In imaging the samples of full-length native uromodulin, it was discovered that the filaments had a unique tree-like structure.
“We discovered that this filamentous form is directly relevant to uromodulin’s function, which in this case, is to form an unbreakable ‘net’ that captures bacteria,” Asst Prof Wu explained.
According to the reconstruction of uromodulin, the net is created from the pairing of multiple uromodulin filaments, which generates a surface of checkerboard-like regions, each carrying a copy of the high-mannose glycan recognized by the adhesin FimH. These protect against urinary tract infections by surrounding the uropathogenic E. coli (UPEC).
“With just a single ‘net’, you can already capture some bacteria. But with a whole network of ‘nets’, more bacteria can be trapped, because you can effectively “glue” them together and flush them out,” Asst Prof Wu said. “This ultimately prevents the bacteria from entering the kidney and causing kidney disease.”
Such bacteria-trapping abilities have been crucial in enabling uromodulin to aid in reducing nephrolithiasis (also known as kidney stones), as well as helping to regulate the water and electrolyte balance, and shoring up the kidney’s innate immunity.
Of course, beyond expanding the role of uromodulin in bacterial defense, the mapping of its atomic structure has given rise to a new framework in understanding its relationships with other human biological processes.
More specifically, imaging of the structure of uromodulin has revealed that a similar basic architecture is shared with filaments of vertebrate egg coats, with huge implications on future research into the processes behind sperm-egg recognition.

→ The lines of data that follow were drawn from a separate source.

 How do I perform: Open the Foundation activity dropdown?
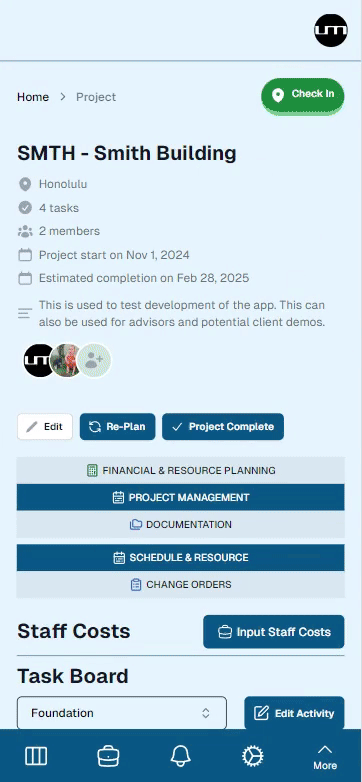(122, 713)
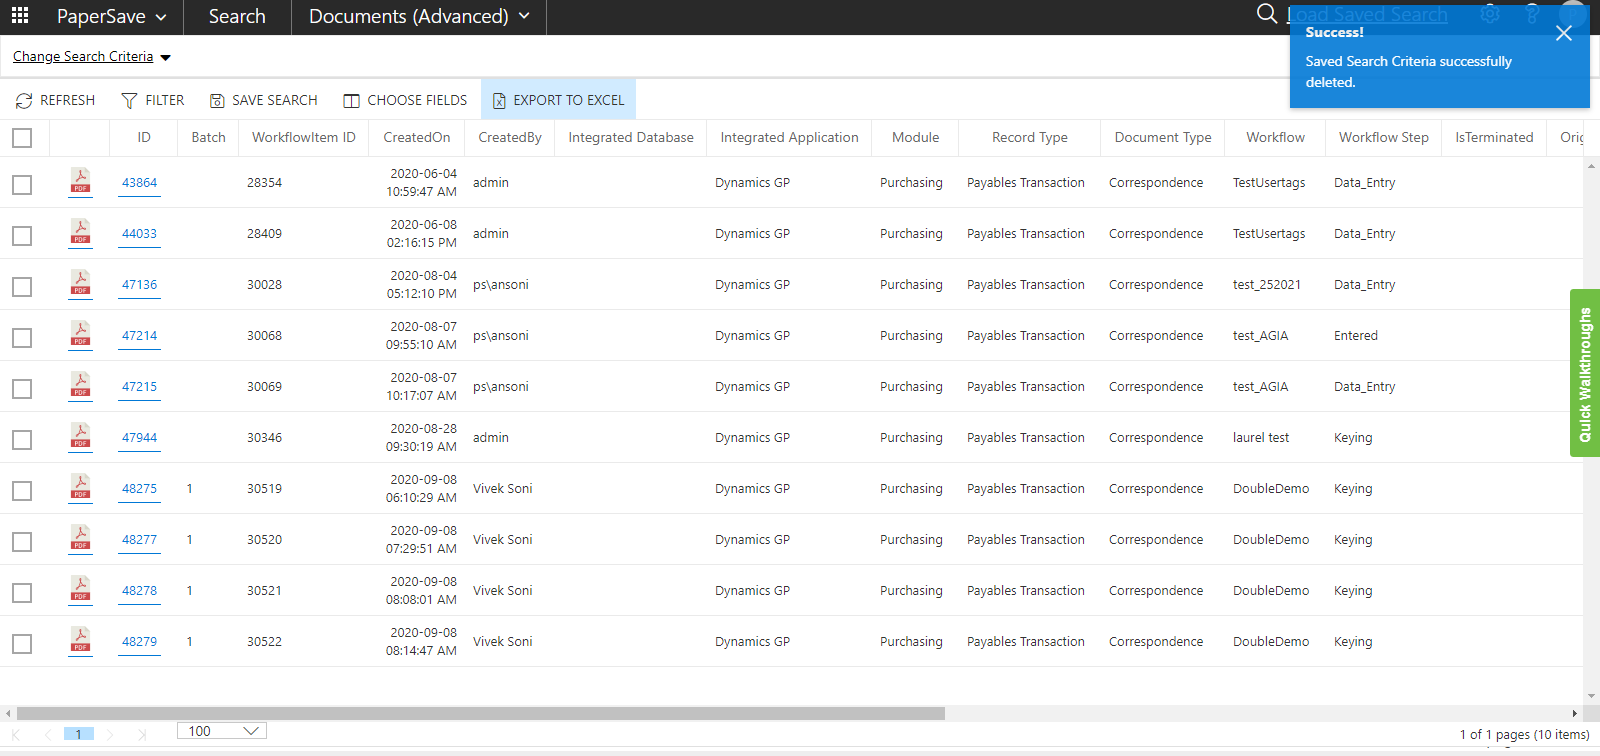Open the Documents (Advanced) menu
1600x756 pixels.
[419, 17]
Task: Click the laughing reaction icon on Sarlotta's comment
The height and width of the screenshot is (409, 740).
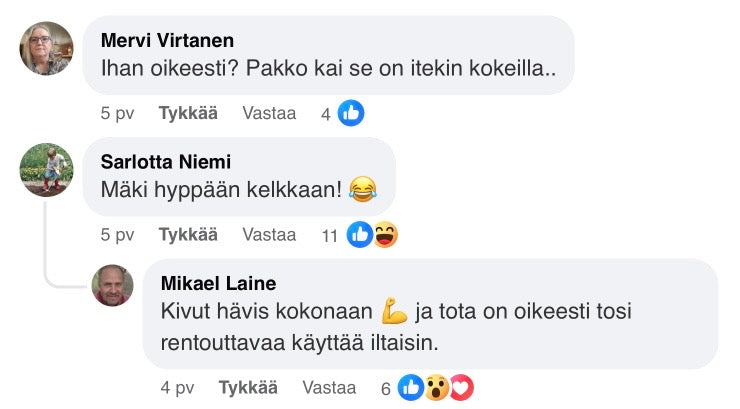Action: coord(384,236)
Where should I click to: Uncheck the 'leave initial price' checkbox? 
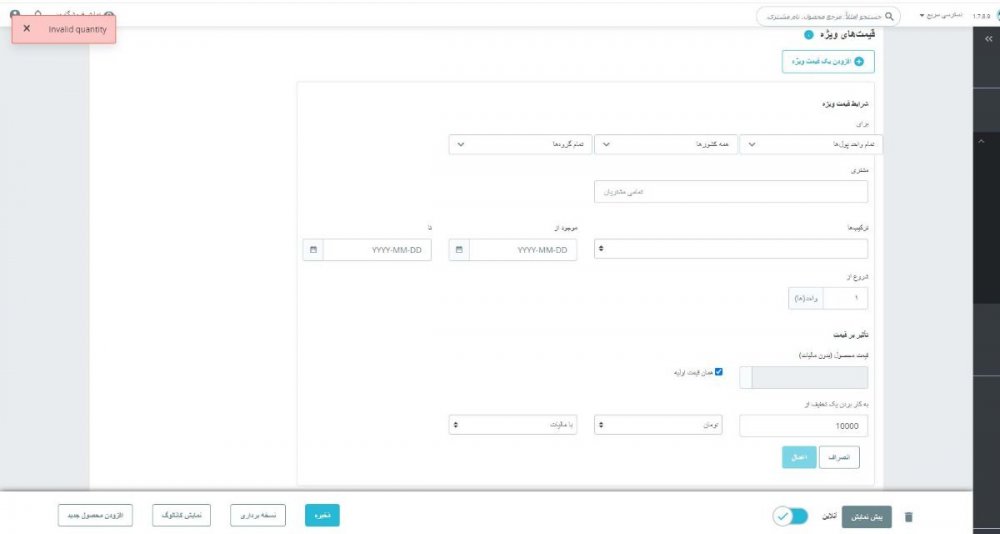[718, 372]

“Currently, 20 to 30 percent of all infertility problems are linked to the mis-regulation of the oligomerization process on the egg surface,” Asst Prof Wu said. “With the new understanding derived from the structure of uromodulin, we can begin to identify novel methods to solve such infertility issues.”
CITATIONS
Stsiapanava A., et al. Cryo-EM structure of native human uromodulin, a zona pellucida module polymer. EMBO Journal. November 2020, 16:e106807. doi: 10.15252/embj.2020106807.
Corresponding authors: Wu, Bin. Jovine, Luca.